Description of the task ->
Rewrite the data below in full, requests included, and add 8 to each coordinate given in the answers.

** BEGIN Material for this task **

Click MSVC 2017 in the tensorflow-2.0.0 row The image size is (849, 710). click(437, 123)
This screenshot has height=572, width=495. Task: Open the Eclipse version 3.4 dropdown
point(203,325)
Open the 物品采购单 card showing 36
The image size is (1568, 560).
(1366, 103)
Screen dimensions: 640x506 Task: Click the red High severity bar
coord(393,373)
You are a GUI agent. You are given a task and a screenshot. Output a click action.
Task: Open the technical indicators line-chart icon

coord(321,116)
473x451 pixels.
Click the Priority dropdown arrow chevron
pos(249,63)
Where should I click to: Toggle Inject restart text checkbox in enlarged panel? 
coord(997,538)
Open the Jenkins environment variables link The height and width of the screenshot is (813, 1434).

** END Material for this task **

Expected answer ->
Click MSVC 2017 in the tensorflow-2.0.0 row The image size is (849, 710). click(445, 131)
This screenshot has height=572, width=495. Task: Open the Eclipse version 3.4 dropdown
point(211,333)
Open the 物品采购单 card showing 36
The image size is (1568, 560).
(1374, 111)
Screen dimensions: 640x506 Task: Click the red High severity bar
coord(401,381)
You are a GUI agent. You are given a task and a screenshot. Output a click action.
Task: Open the technical indicators line-chart icon

coord(329,124)
473x451 pixels.
Click the Priority dropdown arrow chevron
pos(257,71)
Where should I click to: Toggle Inject restart text checkbox in enlarged panel? 
coord(1005,546)
Open the Jenkins environment variables link The height and width of the screenshot is (813, 1434).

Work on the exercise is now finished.